When you reach the line containing "Task: Click the red X status on try branch", include it and stop; until then, return each line of the material exactly, starting with the first.

### DATA TO EXAMINE
####

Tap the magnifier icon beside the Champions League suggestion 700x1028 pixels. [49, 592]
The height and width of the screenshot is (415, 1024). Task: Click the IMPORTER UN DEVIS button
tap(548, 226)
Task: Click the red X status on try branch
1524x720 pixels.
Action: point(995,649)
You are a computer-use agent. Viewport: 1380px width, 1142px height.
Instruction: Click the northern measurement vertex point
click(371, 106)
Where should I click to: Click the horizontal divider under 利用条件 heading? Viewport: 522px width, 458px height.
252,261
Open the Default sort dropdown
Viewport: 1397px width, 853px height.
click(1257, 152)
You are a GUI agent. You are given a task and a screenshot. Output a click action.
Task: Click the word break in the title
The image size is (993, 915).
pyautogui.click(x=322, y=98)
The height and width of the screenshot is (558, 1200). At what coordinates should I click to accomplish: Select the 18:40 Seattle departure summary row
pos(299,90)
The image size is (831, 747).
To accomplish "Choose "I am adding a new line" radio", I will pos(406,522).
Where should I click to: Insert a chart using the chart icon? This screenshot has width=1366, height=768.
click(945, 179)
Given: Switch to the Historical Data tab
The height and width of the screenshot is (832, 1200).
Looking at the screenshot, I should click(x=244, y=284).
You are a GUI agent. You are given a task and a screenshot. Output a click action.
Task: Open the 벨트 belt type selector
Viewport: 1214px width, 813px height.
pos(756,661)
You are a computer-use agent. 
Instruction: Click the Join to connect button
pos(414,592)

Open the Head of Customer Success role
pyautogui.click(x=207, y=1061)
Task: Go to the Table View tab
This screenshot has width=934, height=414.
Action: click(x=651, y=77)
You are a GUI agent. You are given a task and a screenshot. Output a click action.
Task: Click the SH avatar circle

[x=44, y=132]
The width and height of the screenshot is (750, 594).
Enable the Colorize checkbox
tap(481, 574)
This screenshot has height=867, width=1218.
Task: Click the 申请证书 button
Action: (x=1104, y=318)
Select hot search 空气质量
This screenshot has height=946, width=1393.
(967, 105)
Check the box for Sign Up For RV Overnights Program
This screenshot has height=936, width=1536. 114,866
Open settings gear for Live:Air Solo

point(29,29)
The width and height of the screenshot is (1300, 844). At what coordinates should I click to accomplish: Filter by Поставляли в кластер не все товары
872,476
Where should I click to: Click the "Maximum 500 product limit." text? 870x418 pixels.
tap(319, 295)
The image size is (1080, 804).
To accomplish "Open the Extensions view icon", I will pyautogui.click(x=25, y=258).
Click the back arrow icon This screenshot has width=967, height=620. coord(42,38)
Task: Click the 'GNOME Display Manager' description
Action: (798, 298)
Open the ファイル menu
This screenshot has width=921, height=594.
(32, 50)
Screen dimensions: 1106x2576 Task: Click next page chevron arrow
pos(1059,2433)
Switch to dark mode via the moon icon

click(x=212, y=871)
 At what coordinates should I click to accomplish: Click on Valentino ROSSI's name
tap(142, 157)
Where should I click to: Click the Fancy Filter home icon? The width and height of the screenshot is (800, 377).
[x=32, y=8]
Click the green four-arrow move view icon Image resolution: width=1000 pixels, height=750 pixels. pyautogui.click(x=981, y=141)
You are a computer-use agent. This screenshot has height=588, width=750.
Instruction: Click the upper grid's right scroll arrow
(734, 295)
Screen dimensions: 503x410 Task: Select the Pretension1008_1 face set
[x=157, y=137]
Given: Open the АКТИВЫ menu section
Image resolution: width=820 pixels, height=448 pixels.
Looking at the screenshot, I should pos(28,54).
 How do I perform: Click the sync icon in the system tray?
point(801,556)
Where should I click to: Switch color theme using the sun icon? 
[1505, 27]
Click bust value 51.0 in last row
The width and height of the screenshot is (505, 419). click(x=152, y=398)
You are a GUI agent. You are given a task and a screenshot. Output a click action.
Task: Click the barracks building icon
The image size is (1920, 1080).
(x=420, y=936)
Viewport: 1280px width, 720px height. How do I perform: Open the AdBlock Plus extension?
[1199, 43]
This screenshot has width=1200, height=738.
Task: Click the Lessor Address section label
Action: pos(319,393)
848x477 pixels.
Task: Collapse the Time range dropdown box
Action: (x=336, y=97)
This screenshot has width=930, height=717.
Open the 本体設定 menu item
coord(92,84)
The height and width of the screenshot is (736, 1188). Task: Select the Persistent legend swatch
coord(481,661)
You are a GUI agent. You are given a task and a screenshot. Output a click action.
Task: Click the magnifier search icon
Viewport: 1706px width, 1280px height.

####

### WRITTEN REPLY
Tap the magnifier icon beside the Champions League suggestion 700x1028 pixels. [49, 592]
The height and width of the screenshot is (415, 1024). Task: Click the IMPORTER UN DEVIS button
tap(548, 226)
Task: Click the red X status on try branch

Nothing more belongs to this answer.